Ultrasonics: Operating on the pituitary involves leading an ultrasonic instrument in through the nose. On the ultrasonic image: remaining tumour tissue (white outline), route of the visual nerve (yellow arrows) and blood-flow in an artery (orange and lilac).
Every year, some 120 Norwegian patients are operated for tumours in the pituitary gland. Now SINTEF, NTNU and St. Olav’s Hospital in Trondheim have joined forces to develop an ultrasonic instrument that give Trondheim’s neurosurgeons an extra “eye” during interventions of this sort.
Assistant physician and Doctoral student Ole Solheim describes the new operation aid as very promising.
“We are probably able to remove more tumour tissue than we would have been able to do otherwise, which reduces the chances of the tumour returning, and increases the likelihood of obtaining a nearly normal hormonal balance.
The instrument also makes it easier to see where the tumour cells lie relative to the visual nerves and blood vessels – structures close to the pituitary that we must avoid damaging during the operation.”
For the moment, use of the new instrument has the status of an experimental treatment. The new “window” on the inside of the skull has been used on 15 patients at St.
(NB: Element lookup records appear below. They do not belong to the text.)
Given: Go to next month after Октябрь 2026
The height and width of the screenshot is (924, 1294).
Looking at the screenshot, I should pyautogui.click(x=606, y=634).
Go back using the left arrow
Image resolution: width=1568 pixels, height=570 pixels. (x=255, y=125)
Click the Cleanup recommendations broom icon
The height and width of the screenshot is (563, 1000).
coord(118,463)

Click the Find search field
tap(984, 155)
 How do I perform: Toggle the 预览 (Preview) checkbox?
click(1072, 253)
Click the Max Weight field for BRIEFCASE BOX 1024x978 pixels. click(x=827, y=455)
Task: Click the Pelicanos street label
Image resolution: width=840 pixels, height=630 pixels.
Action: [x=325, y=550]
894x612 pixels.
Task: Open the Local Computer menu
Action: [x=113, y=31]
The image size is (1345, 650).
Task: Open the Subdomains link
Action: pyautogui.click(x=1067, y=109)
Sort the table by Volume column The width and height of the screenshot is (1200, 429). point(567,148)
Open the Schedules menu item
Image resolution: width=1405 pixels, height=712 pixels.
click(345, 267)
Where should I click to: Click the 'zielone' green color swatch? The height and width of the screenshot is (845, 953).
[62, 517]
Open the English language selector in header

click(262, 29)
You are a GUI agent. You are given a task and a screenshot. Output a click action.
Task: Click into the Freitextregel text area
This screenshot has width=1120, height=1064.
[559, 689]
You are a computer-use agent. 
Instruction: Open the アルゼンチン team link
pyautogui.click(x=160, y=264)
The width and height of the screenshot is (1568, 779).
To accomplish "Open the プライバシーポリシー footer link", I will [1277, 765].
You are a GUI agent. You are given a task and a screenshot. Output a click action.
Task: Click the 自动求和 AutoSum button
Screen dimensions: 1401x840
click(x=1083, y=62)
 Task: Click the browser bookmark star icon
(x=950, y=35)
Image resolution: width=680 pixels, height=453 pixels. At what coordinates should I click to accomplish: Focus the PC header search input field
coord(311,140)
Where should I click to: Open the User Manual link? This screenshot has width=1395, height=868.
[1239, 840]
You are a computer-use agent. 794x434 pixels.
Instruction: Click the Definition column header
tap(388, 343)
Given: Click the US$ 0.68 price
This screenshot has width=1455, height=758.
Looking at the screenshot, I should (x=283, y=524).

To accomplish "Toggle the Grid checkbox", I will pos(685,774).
Olav’s Hospital.
In earlier days, people afflicted with pituitary tumours might well end up in circus freak-shows, because the cocktail of compounds that are produced by the pituitary includes growth hormones. Certain pituitary tumours may produce abnormal patterns of growth before the body is fully grown. If the illness develops later in life, it can result in a very heavy body shape, and in the worst cases, a lethal stress on the patient’s heart. Tumours may also cause pressure on other brain tissue and produce damage there.
More study needed
Solheim emphasises that large-scale comparative studies of operations on pituitary tumour patients are needed before the value of the ultrasonic instrument can be documented. However, he points out that even the best aids can never guarantee that an operation will not lead to complications.
In the development of the instrument, SINTEF’s Tormod Selbekk, and Lasse Løvstakken and Tonni Johansen of NTNU were the main contributors on the technology side.
The 3D Ultrasound Centre of Expertise, the Research Council of Norway and the mid-Norway Regional Health Authority have all helped to finance the development of the new surgical aid. SINTEF, NTNU and St. Olav’s Hospital have joined forces with the Norwegian company Sonowand to continue development of the instrument.